[spambayes-bugs] [ spambayes-Feature Requests-1242708 ] Counter-counter-spam filtering suggestions

Mon Jul 25 03:34:25 CEST 2005

Feature Requests item #1242708, was opened at 2005-07-22 12:11
Message generated for change (Comment added) made by anadelonbrin
You can respond by visiting: 
https://sourceforge.net/tracker/?func=detail&atid=498106&aid=1242708&group_id=61702

Please note that this message will contain a full copy of the comment thread,
including the initial issue submission, for this request,
not just the latest update.
Category: None
Group: None
>Status: Pending
Priority: 5
Submitted By: Mark Storer (mstorer3772)
Assigned to: Nobody/Anonymous (nobody)
Summary: Counter-counter-spam filtering suggestions

Initial Comment:
My experience is that the majority of spam that gets
around filteration involves lots of deliberate
misspellings, either by add1ng or ins^ertin*g
non-le++er ch at racters, thro wing in sp aces wher e t
hey do n't belon g, or
ByUsingTitleCaseToSeperateWordsRatherThanSpaces.

Ditching spaces 

There are several possible workarounds to this:

1) Drop all non-letters and spaces, evaluating the
resulting monolithic string.  Downside: More
compulationally expensive, as the list of possibly
matches increases dramatically for each segment of the
monolith, and you have to test each segment against
multiple lengths.  O(n^2) might be generous.
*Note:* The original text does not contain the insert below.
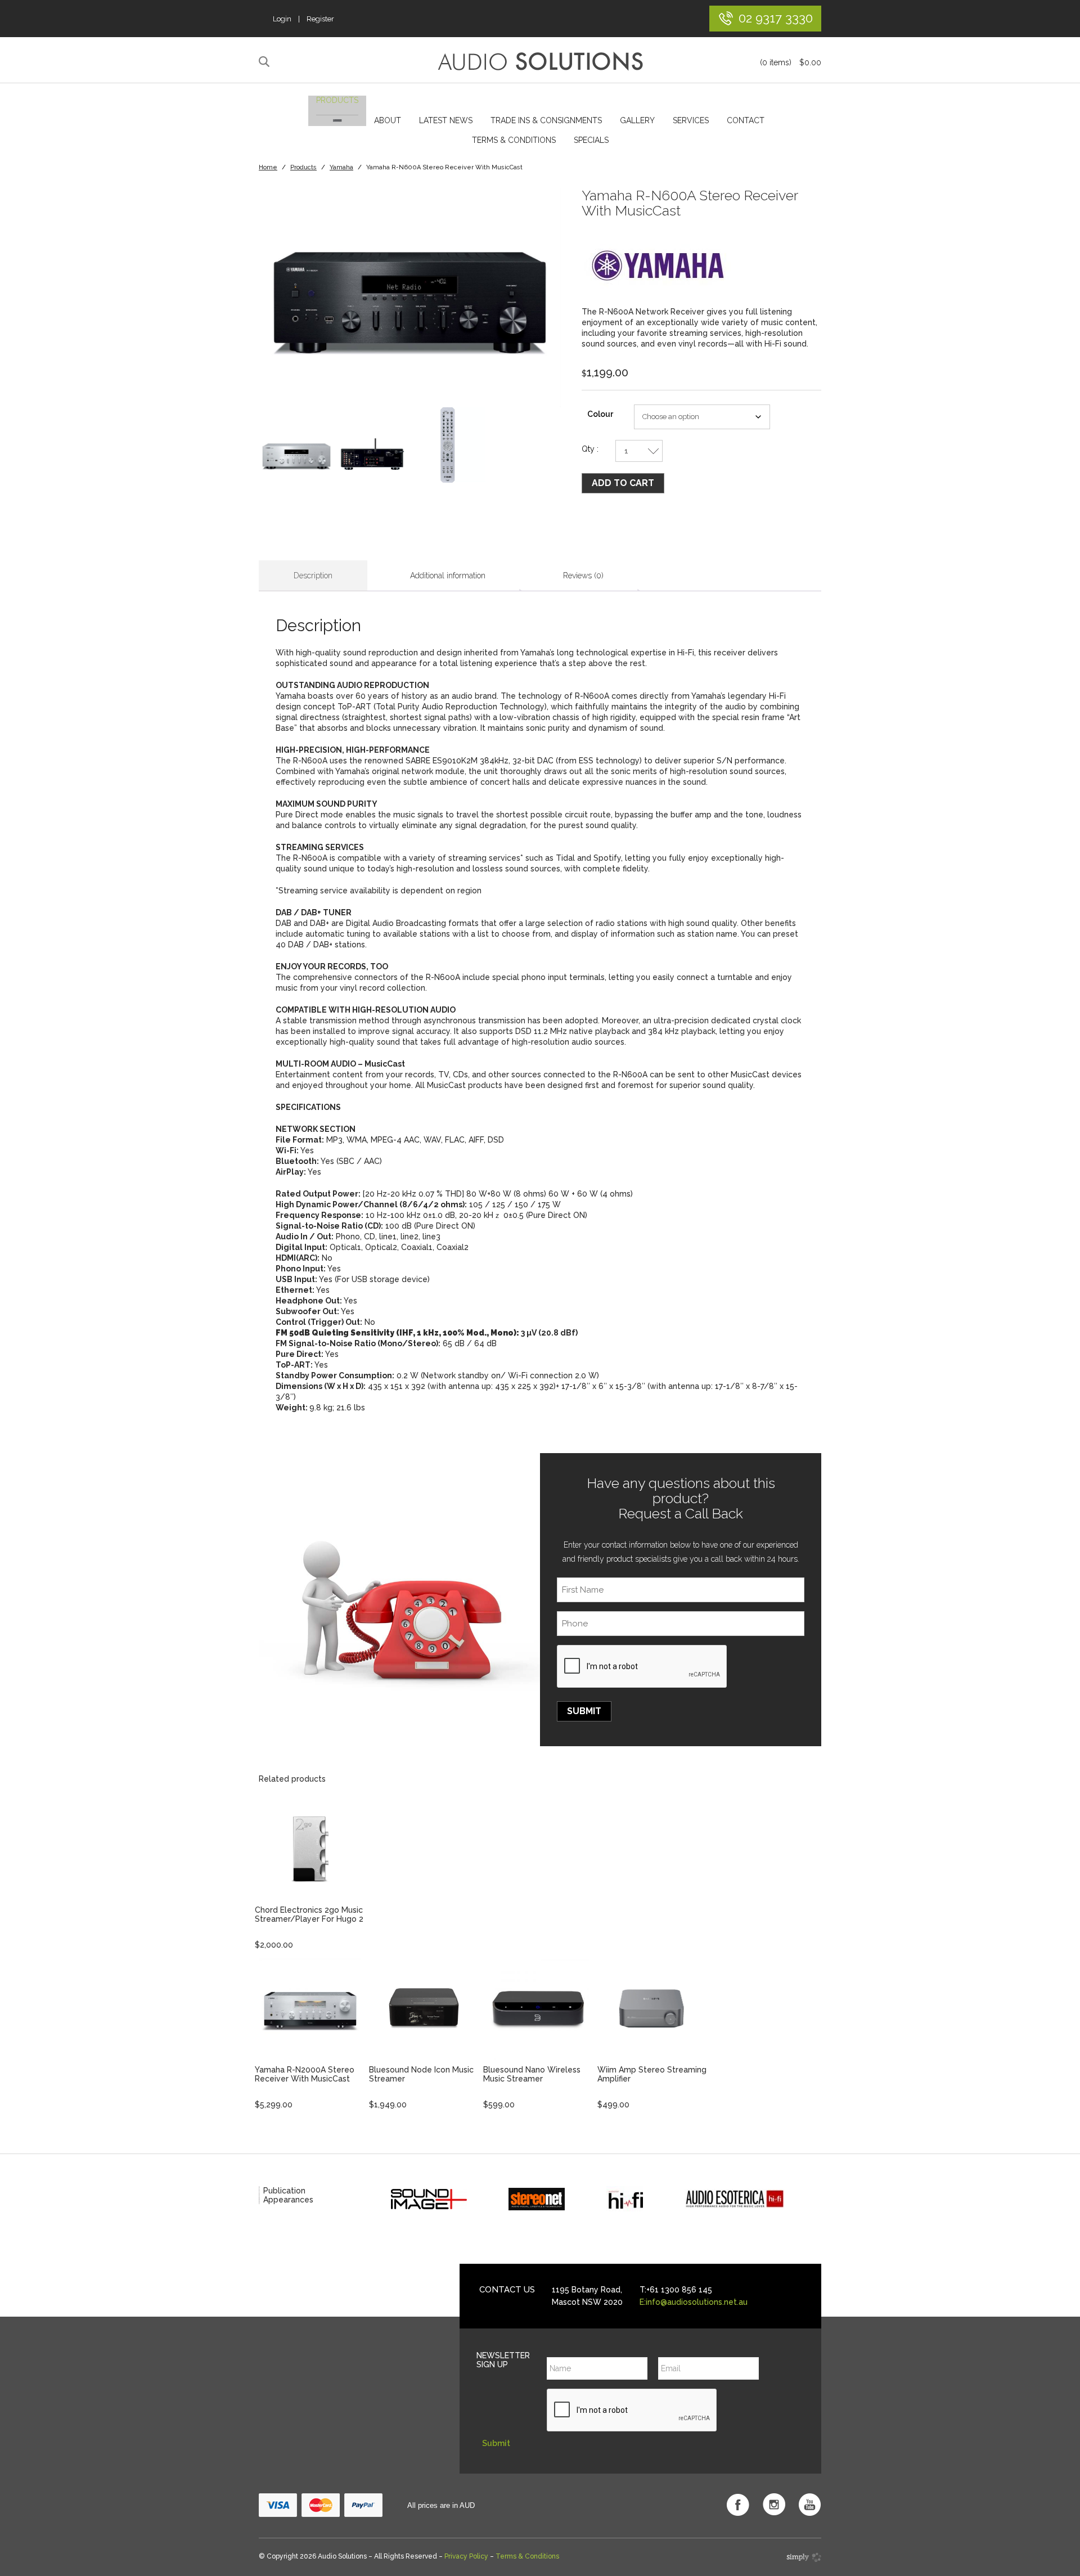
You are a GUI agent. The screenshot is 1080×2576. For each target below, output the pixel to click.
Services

2) Attempt to merge adjacent tokens to see if they
qualify as spam (or ham I suppose).  This sounds more
like a O(n) operation, but would only stamp out the
"additional spaces" method.

Downside: Again, more CPU time, but to a lesser extent
than #1  Defeated by not using the "add spaces" technique.

3) Treat all new words as having a low positve spam
rating of some sort.  Each newly encountered
misspelling would be initially biased towards spam.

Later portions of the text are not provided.